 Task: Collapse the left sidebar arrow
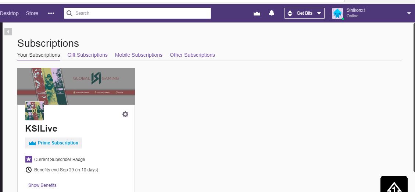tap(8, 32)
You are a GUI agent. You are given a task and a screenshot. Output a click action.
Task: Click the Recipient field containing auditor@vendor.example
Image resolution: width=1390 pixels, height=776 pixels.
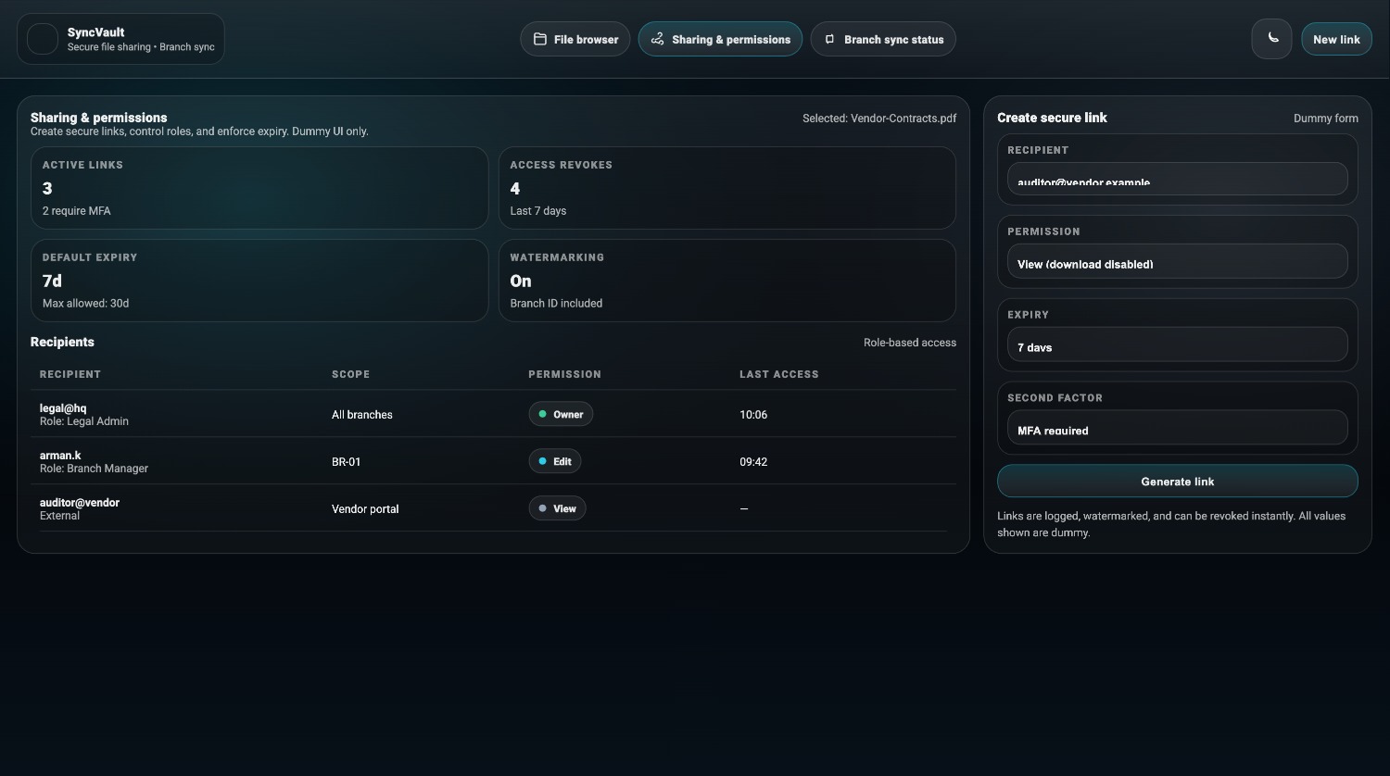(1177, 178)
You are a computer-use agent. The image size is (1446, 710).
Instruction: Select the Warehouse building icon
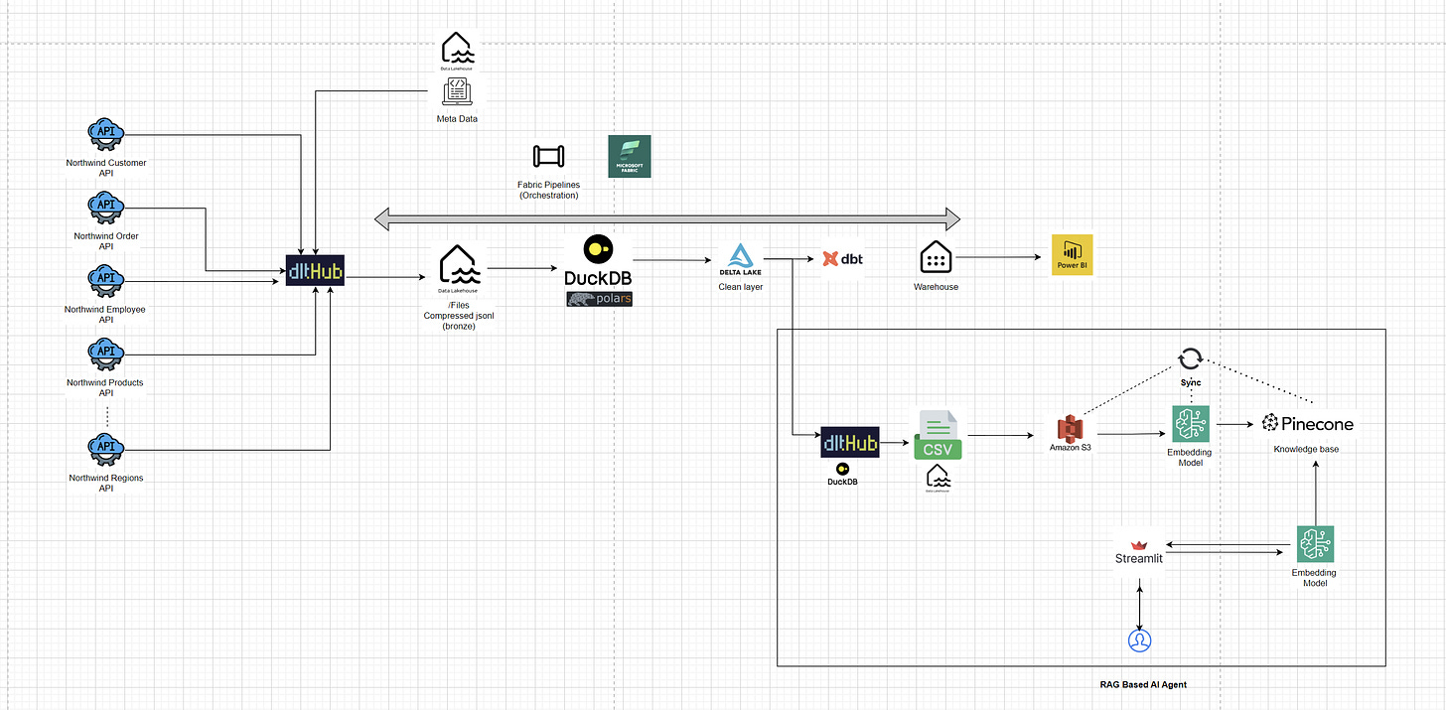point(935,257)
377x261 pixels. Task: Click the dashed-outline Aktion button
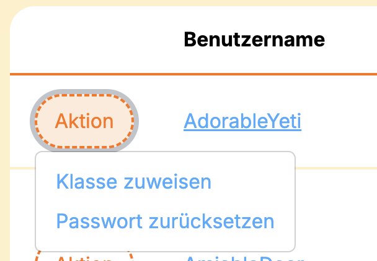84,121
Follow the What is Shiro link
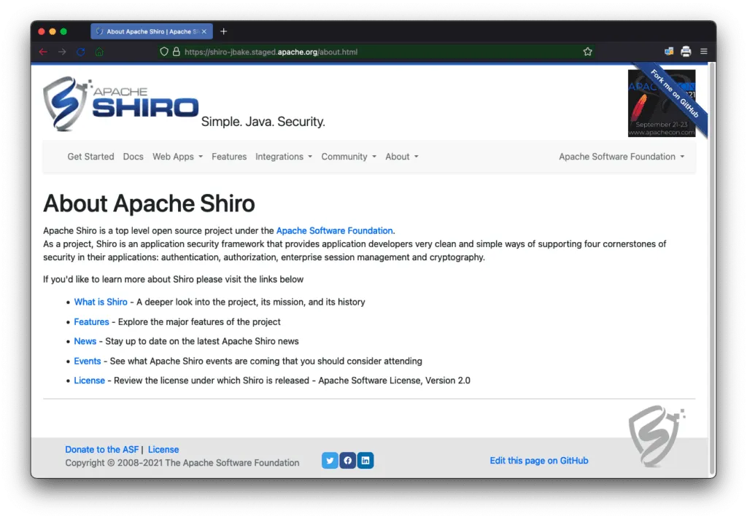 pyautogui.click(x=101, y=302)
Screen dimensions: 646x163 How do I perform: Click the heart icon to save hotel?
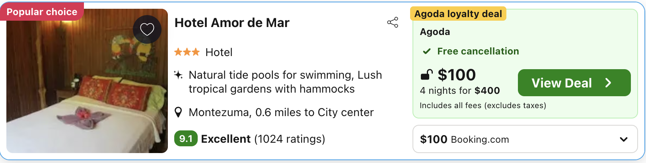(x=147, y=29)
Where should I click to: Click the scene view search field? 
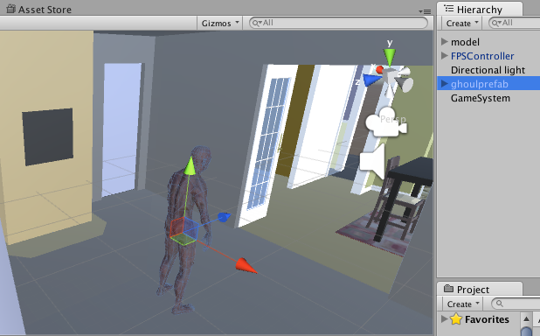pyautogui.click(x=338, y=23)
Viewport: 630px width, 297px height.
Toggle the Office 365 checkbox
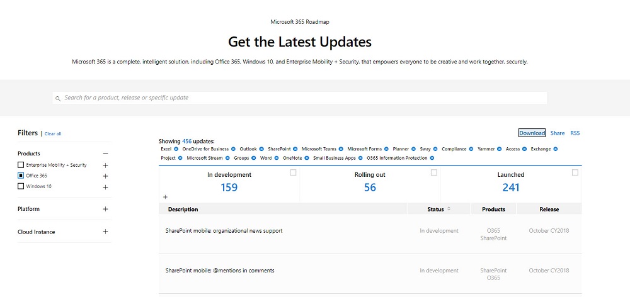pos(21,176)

WHAT TO WORK ON: Repeat the records above exactly, leaving out any pictures they contain.

EXPECTED ANSWER:
 Task: Collapse the left sidebar arrow
tap(8, 32)
You are a GUI agent. You are given a task and a screenshot. Output a click action.
Task: Click the Recipient field containing auditor@vendor.example
Image resolution: width=1390 pixels, height=776 pixels.
(1177, 178)
You are a computer-use agent. The image size is (1446, 710).
Instruction: Select the Warehouse building icon
point(935,257)
377x261 pixels. Task: Click the dashed-outline Aktion button
84,121
Follow the What is Shiro link
 pyautogui.click(x=101, y=302)
Screen dimensions: 646x163 How do I perform: Click the heart icon to save hotel?
(x=147, y=29)
Where should I click to: Click the scene view search field? 
pyautogui.click(x=338, y=23)
Viewport: 630px width, 297px height.
Toggle the Office 365 checkbox
pos(21,176)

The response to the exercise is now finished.